As we head into Latter-day Saint General Conference weekend, there’s something we need to discuss. In a word, terror.
I don’t mean the terror that afflicts people like me — crowds, boredom and policy minutiae examined ad nauseam — but rather the remote, thankfully, possibility of a terrorist attack like the ones at two New Zealand mosques, a Pittsburgh synagogue and a Texas church.
The world Heavenly Father has his eye on is seriously messed up. It’s full of hatred, genocide and all manner of evil. I don’t view any of that as acceptable, but then it’s not my world or even my fault.
Steps are being taken in Utah. Thanks to the planet we’re forced to inhabit, The Church of Jesus Christ of Latter-day Saints plans to boost its security readiness. My colleague Tony Semerad reported on a new training facility under consideration for the western edge of Salt Lake City.
The plans, which were leaked online, depict a police academy-type facility that includes pistol and rifle ranges. The idea hasn’t been presented to the city for approval — but, for now, it’s the thought that counts.
My own investigation revealed the plans for rocket-armed helicopter training, missile silos, even a classroom for adopting disguises, such as “How Not to Look Like a Mormon” and “Temporary Undercover Facial Hair Dispensation.”
Does any of this bother me? Nope. Any organization with a list of enemies has an obligation to protect its property and the people on it, including me.
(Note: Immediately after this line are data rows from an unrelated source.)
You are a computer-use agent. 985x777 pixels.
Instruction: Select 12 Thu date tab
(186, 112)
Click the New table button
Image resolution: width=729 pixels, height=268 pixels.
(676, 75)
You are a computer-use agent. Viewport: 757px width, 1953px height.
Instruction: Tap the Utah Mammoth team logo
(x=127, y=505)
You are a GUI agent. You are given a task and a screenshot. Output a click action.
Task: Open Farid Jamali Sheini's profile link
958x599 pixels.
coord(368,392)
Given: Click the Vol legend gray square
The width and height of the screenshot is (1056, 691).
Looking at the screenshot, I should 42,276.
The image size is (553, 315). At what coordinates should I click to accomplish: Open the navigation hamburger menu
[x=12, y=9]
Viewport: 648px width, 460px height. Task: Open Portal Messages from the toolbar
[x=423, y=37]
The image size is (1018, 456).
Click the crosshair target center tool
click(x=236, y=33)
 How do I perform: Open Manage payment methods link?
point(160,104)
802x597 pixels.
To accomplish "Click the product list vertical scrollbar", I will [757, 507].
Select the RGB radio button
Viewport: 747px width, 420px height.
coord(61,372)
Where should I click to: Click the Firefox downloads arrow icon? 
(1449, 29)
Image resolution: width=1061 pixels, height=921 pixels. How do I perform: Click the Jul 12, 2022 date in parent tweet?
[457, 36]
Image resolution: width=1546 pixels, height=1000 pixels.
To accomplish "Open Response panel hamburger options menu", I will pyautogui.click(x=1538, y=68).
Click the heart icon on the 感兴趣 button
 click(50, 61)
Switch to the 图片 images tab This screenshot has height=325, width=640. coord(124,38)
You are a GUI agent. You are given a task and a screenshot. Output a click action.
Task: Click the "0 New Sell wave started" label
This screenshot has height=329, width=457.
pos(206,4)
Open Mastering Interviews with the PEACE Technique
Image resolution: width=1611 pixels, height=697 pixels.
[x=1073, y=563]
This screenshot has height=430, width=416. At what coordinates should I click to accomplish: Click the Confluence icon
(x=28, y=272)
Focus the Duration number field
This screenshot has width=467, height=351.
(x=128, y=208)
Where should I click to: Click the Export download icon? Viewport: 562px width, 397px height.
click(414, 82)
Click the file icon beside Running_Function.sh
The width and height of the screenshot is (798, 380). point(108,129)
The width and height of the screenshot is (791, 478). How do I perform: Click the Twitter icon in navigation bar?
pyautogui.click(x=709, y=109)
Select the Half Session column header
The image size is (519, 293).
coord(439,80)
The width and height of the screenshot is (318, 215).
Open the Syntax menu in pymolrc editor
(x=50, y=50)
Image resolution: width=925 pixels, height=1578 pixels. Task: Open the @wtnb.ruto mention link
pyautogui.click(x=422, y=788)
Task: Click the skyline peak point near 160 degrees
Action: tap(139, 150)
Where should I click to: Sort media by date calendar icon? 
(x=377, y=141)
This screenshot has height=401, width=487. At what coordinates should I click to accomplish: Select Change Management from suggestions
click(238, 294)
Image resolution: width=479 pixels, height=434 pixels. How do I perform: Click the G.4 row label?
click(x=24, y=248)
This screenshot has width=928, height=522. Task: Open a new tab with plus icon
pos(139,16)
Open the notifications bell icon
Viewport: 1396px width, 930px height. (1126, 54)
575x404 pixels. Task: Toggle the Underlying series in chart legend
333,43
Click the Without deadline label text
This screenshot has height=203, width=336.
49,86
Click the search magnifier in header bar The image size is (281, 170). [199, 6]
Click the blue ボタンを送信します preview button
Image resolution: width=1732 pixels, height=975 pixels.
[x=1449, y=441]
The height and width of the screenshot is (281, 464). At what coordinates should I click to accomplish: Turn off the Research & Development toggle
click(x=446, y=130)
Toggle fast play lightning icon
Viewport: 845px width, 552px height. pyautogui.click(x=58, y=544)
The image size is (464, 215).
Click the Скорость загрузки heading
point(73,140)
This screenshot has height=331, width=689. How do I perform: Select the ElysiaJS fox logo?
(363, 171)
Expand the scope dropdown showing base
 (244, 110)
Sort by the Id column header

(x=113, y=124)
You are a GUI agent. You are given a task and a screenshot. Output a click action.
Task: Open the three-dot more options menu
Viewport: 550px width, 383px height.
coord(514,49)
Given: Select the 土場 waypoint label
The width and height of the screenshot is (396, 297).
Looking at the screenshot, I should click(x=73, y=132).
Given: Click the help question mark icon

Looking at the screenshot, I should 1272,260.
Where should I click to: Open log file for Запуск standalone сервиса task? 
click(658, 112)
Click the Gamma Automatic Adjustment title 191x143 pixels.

This also includes from me.
In February, I was escorted out of the church’s Beehive House in downtown Salt Lake City in the middle of a public tour where my ancestors had once worked.
A church security agent showed up and told me to scram. As near as I can figure, it could have been for one (or all) of three reasons:
• I had joked to a tour guide about having a gun (I didn’t; I had a pocketknife. But it still was an admittedly dumb thing to say.)
• I was there to write a story.
• Somewhere deep in the bowels of the Church Office Building, a facial recognition software program alerted someone.
Agent 1 • “Whoa. Is that who I think it is?”
Agent 2 • “Holy Moly Ghost, it looks like ...!”
Presiding agent • “Wait. Call Hogle Zoo first. See if they’re missing a walrus.”
Two more security agents showed up. All three were polite but pointed. I needed to leave. After a brief conversation wherein I tried to wind them into an incident far more interesting to write about but couldn’t, I left.
It wasn’t the first time I’ve been given the bum’s rush by church security. Back in the early 1970s, I caused a disturbance on Temple Square that required myself and a couple of equally drunken friends to be “escorted” from the grounds.
It made sense. Had it been me on the other end of the arm doing the escorting, I’d have kicked my butt in the bargain. But I understand (and, today, appreciate) the restraint.
Eight years later, my roommate in the police academy was a former church security agent. I asked him if church guards carried guns. His answer was a conspiratorial, “Duh.”
I don’t blame them. Hell, I’ve long believed the church achieved nuclear power status about the same time as Israel.
Today, I wouldn’t patrol General Conference except in a heavily armored tank. Painted entirely white, of course. The mere appearance of reverence is still important.